## Your goal
Pictures aside, reproduce exactly and only the lines from the one containing "The image size" through the end of the records.

-*-*-

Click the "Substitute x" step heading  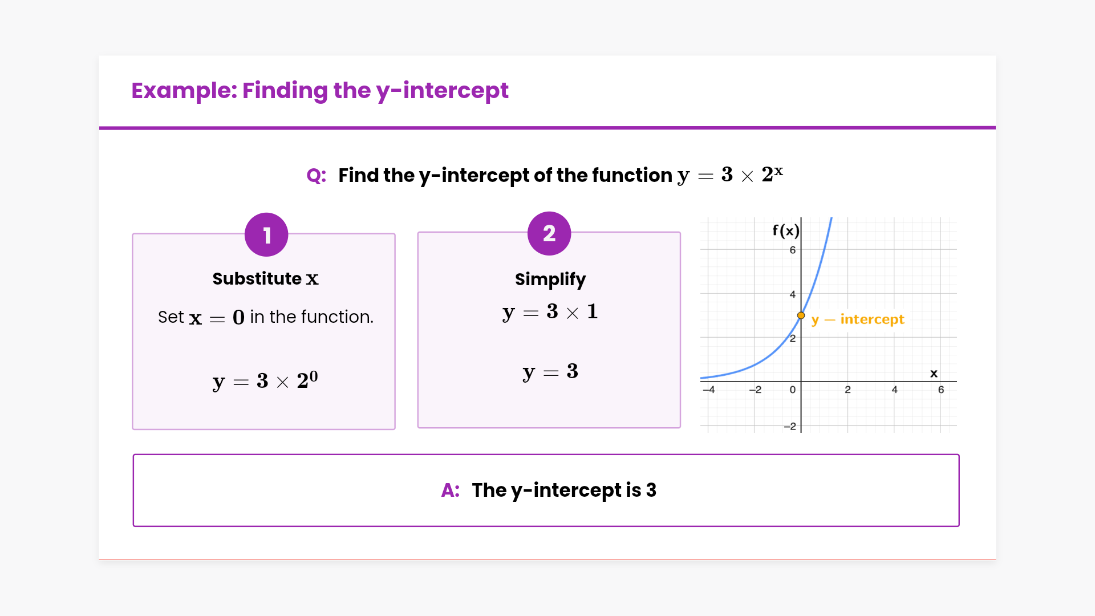(265, 278)
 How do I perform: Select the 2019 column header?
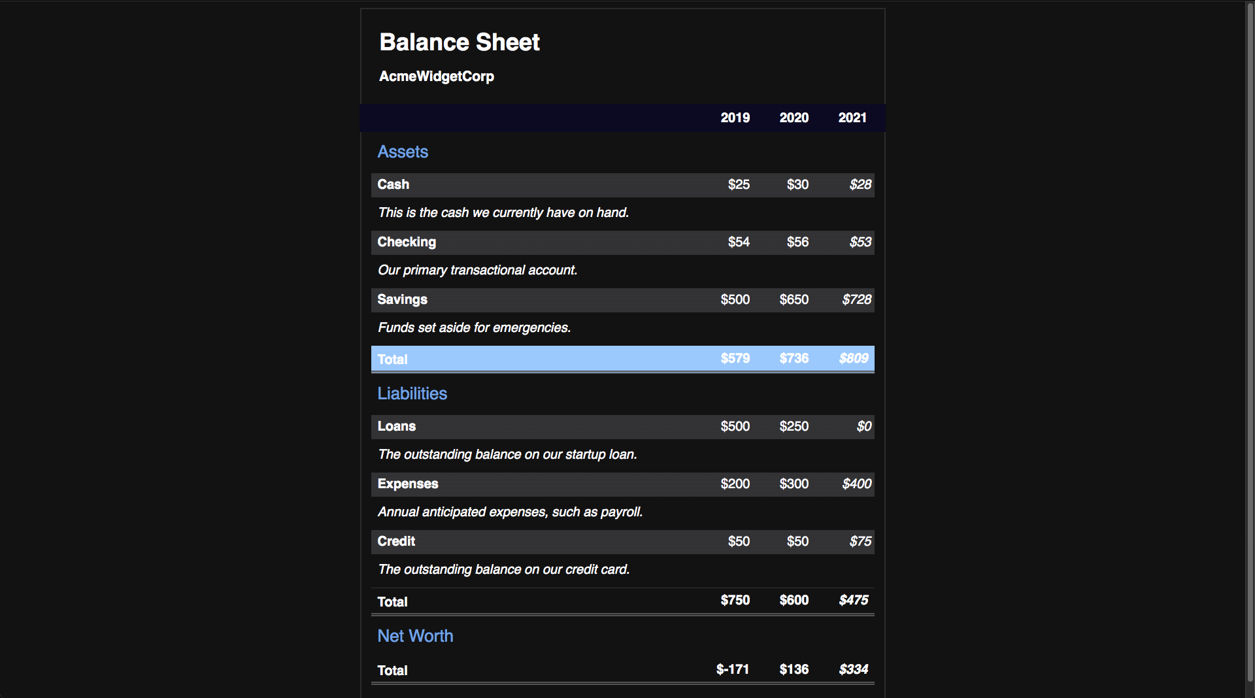(735, 118)
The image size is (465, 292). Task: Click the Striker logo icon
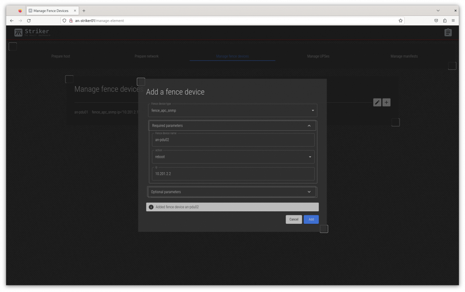pyautogui.click(x=18, y=33)
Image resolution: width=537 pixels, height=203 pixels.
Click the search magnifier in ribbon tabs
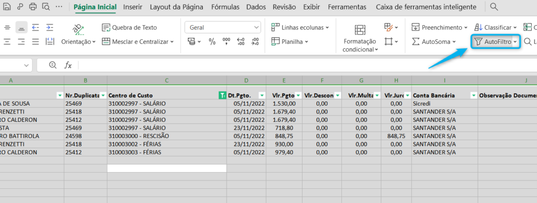coord(494,6)
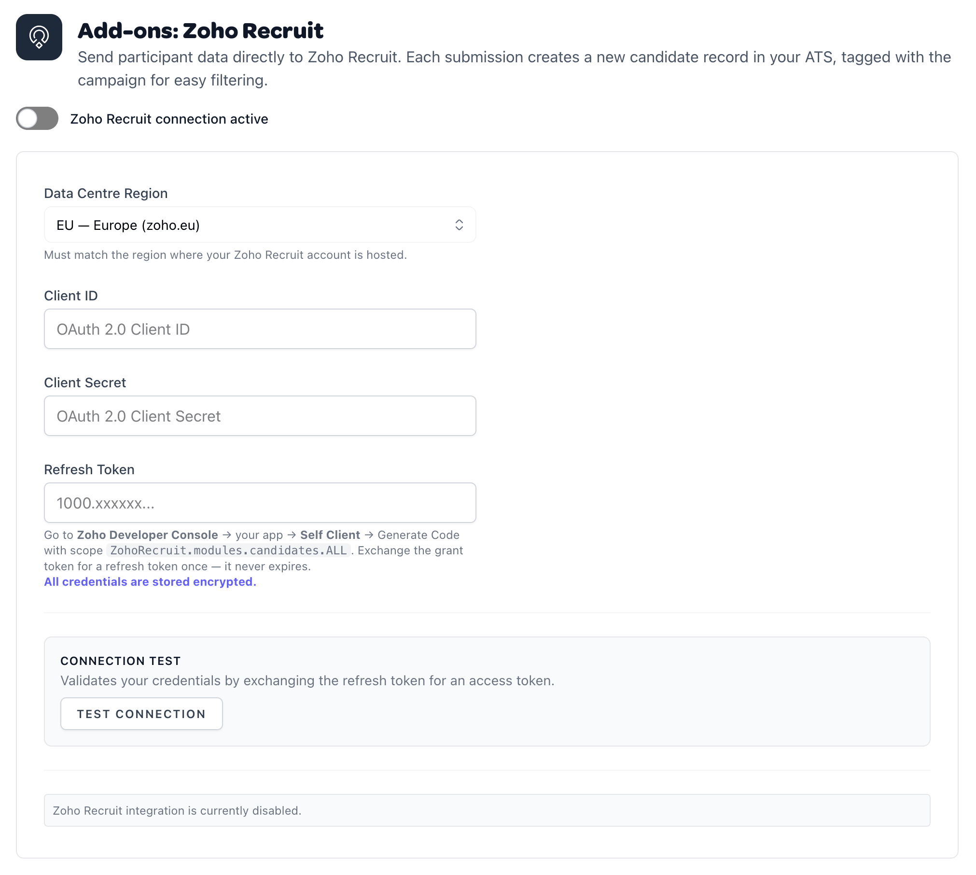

-*-*-

## Written response
The image size is (465, 292). Task: Click the Striker logo icon
pyautogui.click(x=18, y=33)
Image resolution: width=537 pixels, height=203 pixels.
Click the search magnifier in ribbon tabs
coord(494,6)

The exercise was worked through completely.